Cathay Pacific Airways Ltd. has finally shaken off the lingering effects of the pandemic, reporting a record operating profit. 

Operating income more than tripled to HK$15.1 billion ($1.9 billion) in 2023, Hong Kong’s dominant carrier said Wednesday. That beat the previous high of HK$14.1 billion in 2010, though was broadly in line with analyst estimates of HK$15 billion.

The more closely watched net income figure came in at HK$9.8 billion — the first profit after three years of losses. Revenue rose 85% to HK$94.5 billion as the post-pandemic travel demand continued, and ticket prices rose.

“In 2023, we finally left the Covid-19 pandemic behind us,” Chairman Pat Healy said in a statement.

Cathay’s shares climbed as much as 7.7% after the results were announced, the biggest intraday gain in over three years. The stock is up about 13% this year. The airline declared a dividend of HK$0.43 per share, its first since Covid.

Staff will also be rewarded for the airline’s improved financial performance, with 7.2 weeks of pay awarded as a bonus. The program was set up by Cathay as it seeks to boost employee morale.

The extent of Cathay’s financial recovery stands out because for much of last year capacity was operating at a fraction of pre-Covid levels. It has restored flights slower than closest rival Singapore Airlines Ltd., but with fewer seats available and post-pandemic travel in full swing, passengers were happy to pay over the odds for tickets.

Cathay said it expects to return to 100% of pre-pandemic flight levels by the first quarter of 2025 — three months later than previously planned. Chief Executive Officer Ronald Lam said the carrier was taking things more slowly to avoid the debacle of mass flight cancellations over the Christmas travel season that lasted into February.

Nevertheless, Lam was emphatic about the results. “Cathay is back!,” he said.

What Bloomberg Intelligence Says

Cathay’s HK$9.1 billion net profit in 2023 just beat consensus but its HK$13 billion recurring Ebit set a record which may be hard to beat this year.
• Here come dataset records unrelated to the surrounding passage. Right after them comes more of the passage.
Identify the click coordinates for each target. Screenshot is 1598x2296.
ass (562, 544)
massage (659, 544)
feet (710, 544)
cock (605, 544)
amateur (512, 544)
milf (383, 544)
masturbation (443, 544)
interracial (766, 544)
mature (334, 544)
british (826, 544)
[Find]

Passenger yields held up better than expected at an 18% decline, but they’ll likely be pressured further in 2024 as capacity returns.

— Tim Bacchus and Eric Zhu, BI aviation analysts

The carrier’s rebound has been aided by its main airline and subsidiaries. Associate Air China Ltd., in which Cathay has a 16.26% stake, remained unprofitable but improved significantly year-on-year, easing the drag on Cathay’s results.

Cargo revenue fell 16.2% to HK$25.6 billion last year, as earnings from air freight continued to normalize after Covid. Robust passenger ticket sales and high prices more than made up for the decline in air freight.

The Hong Kong carrier racked up losses of almost HK$34 billion during the pandemic. Profitability is helping Cathay pay back half of its HK$19.5 billion government bailout. The airline plans a full repayment of the preference shares by the end of July.

With Cathay back in the black, its focus is turning to spending again for growth. The airline plans to buy 32 new Airbus SE single-aisle jets, several freighters, and has a potentially large wide-body order in the works.

Its service offerings are also in the spotlight. Cathay laid out an updated strategy with the longer-term focus of expanding and refurbishing its aircraft, including adding new business and premium economy seats.